* _Prompt_
Write out, from the entries below, exactly the lines that run between the lines holding "October 2022 (323, 583)" and "Silicone Coolant Hose (181, 545)", inclusive, and stop there.

* _Supplied data_
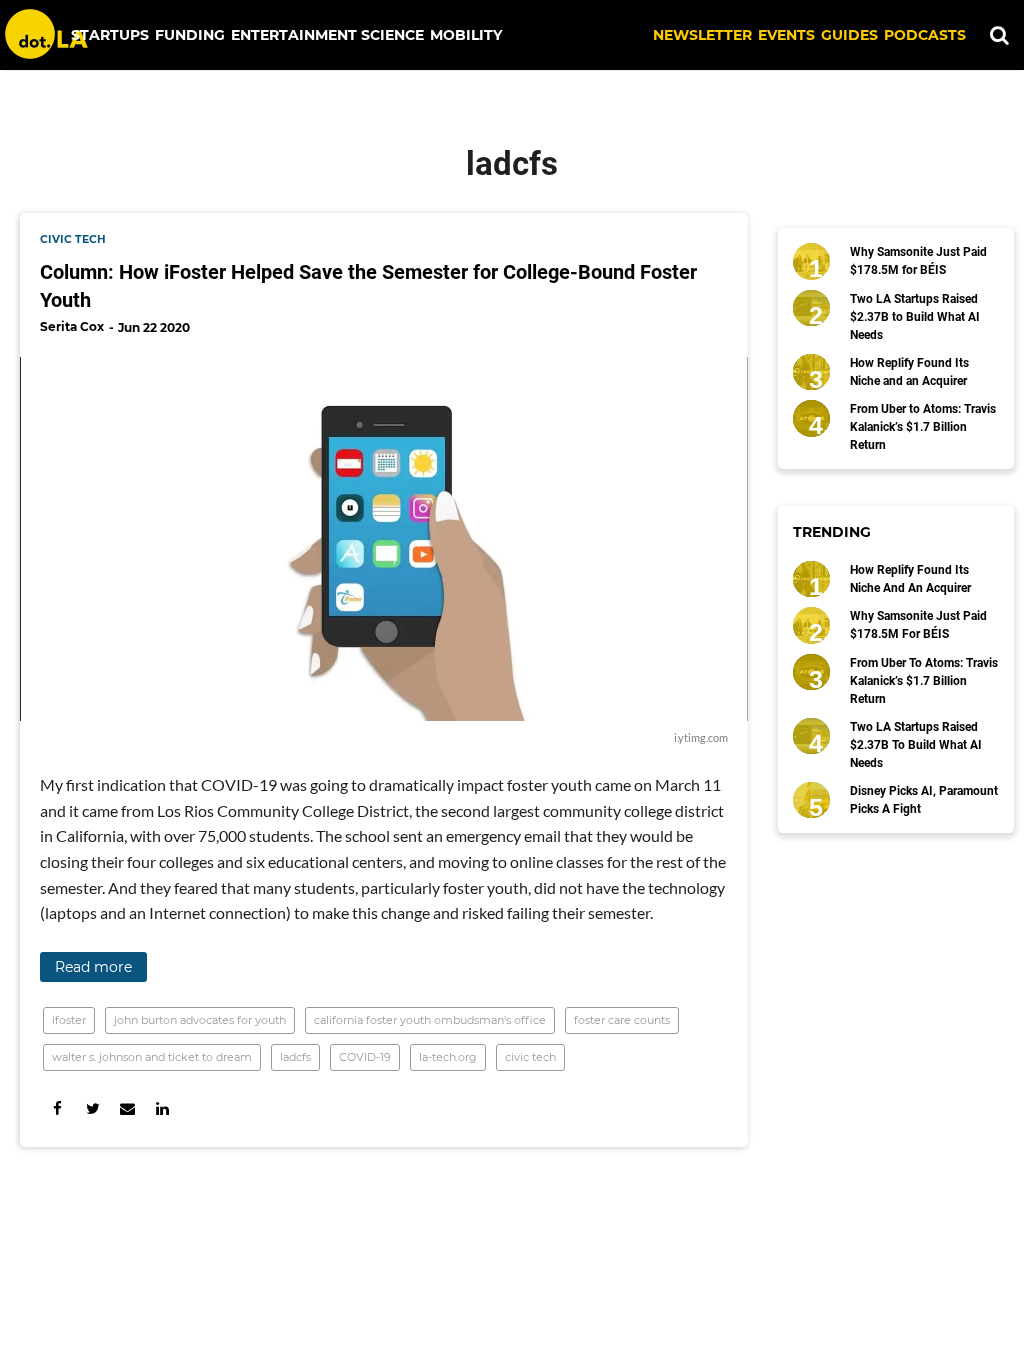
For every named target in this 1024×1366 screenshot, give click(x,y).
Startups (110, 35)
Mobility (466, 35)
* * *
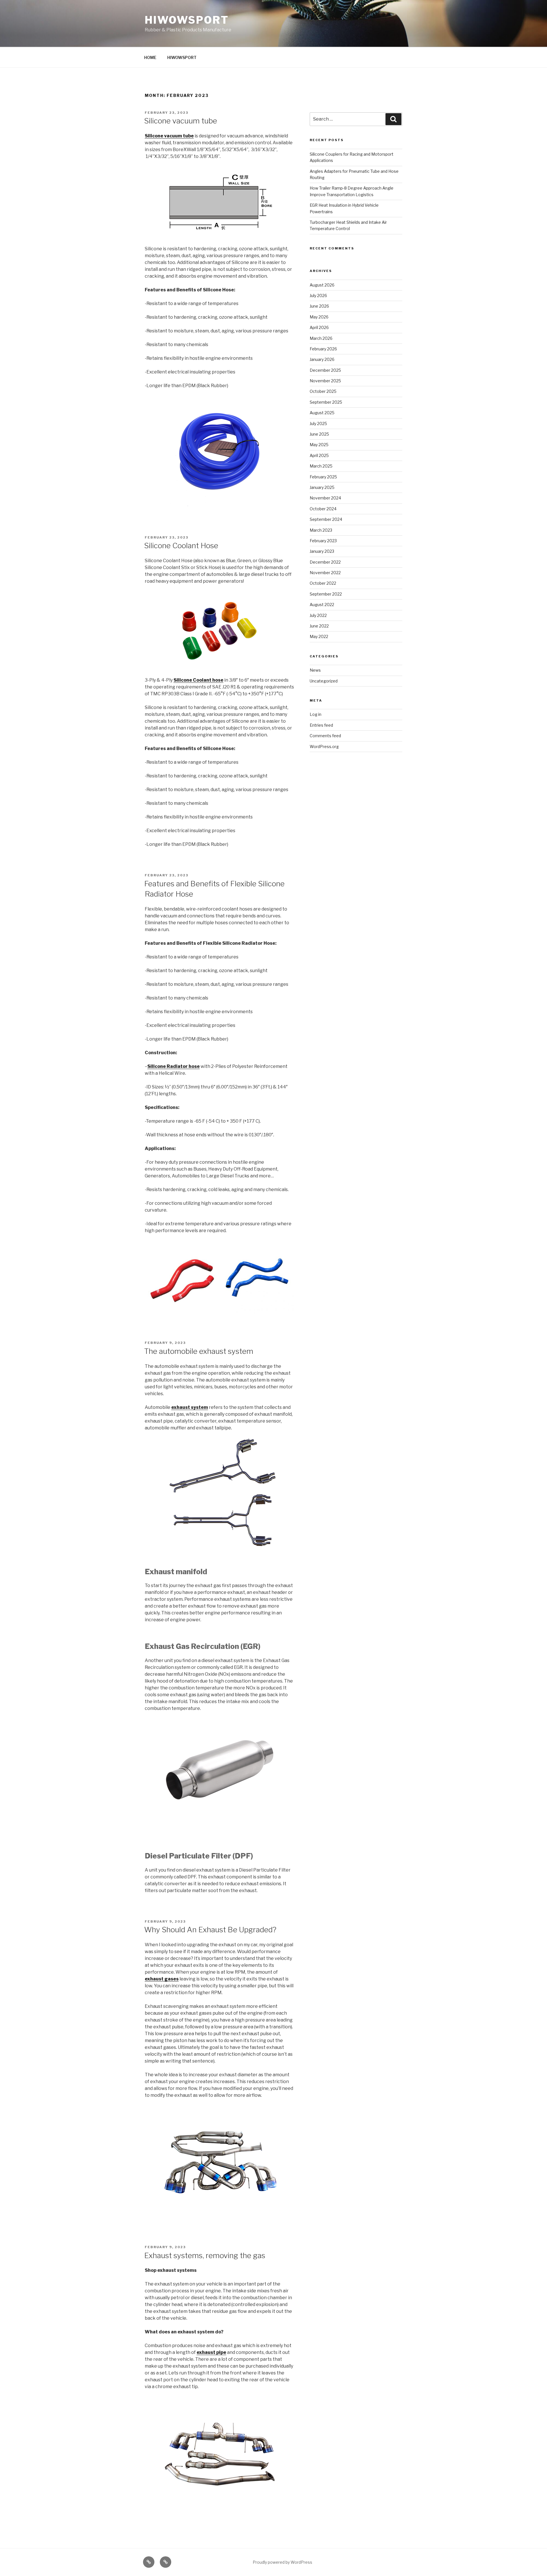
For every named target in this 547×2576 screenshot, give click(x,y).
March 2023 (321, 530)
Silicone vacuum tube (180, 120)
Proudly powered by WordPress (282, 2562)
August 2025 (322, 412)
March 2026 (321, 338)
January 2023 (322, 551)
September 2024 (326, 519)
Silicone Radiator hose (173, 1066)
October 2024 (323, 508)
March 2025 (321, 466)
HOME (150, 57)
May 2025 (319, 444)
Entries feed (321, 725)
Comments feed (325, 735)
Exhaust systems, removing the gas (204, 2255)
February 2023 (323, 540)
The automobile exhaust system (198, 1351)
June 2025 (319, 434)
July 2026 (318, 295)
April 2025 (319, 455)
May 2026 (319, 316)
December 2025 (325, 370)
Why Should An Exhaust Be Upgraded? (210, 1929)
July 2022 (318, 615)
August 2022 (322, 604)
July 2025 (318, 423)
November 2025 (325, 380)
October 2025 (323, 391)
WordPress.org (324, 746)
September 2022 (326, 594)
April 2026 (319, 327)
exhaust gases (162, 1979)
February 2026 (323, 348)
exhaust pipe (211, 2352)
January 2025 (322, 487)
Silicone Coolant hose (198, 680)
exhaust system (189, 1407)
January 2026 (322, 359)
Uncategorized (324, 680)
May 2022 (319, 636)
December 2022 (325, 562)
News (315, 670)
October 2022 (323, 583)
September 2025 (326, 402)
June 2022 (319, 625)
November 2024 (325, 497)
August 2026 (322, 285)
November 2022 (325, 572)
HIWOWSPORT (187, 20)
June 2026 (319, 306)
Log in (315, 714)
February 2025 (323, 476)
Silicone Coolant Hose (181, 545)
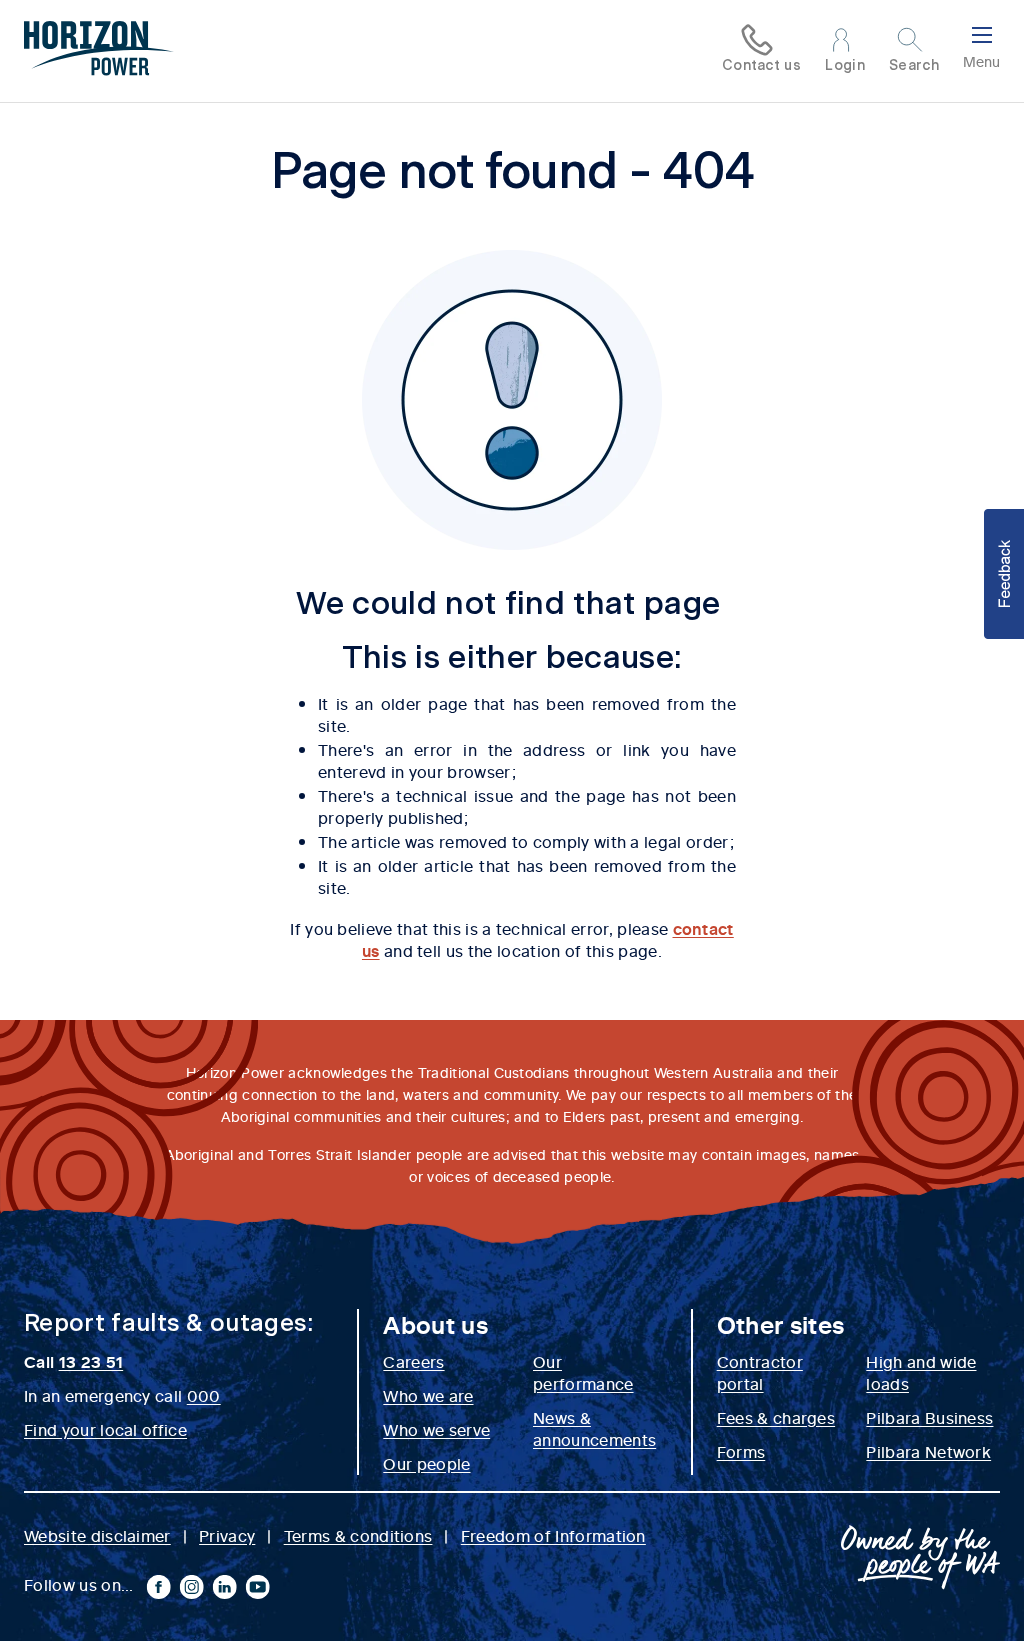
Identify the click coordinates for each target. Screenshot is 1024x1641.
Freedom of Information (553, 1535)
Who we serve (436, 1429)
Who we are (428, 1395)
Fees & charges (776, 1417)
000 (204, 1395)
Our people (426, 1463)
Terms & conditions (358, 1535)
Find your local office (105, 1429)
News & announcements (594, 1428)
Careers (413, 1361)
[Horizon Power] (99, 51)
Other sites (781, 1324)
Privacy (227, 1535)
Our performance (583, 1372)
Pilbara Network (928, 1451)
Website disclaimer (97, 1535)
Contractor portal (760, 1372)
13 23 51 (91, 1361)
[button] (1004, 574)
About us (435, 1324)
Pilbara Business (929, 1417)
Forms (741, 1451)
* * *
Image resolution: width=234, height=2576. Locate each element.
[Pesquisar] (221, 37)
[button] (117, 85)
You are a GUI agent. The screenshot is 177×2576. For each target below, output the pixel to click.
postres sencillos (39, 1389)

* _Completed exercise_
October 2022 (323, 583)
September 2025 (326, 402)
June 2022 (319, 625)
November 2024 (325, 497)
August 2026 (322, 285)
November 2022 (325, 572)
HIWOWSPORT (187, 20)
June 2026 (319, 306)
Log in (315, 714)
February 2025 (323, 476)
Silicone Coolant Hose (181, 545)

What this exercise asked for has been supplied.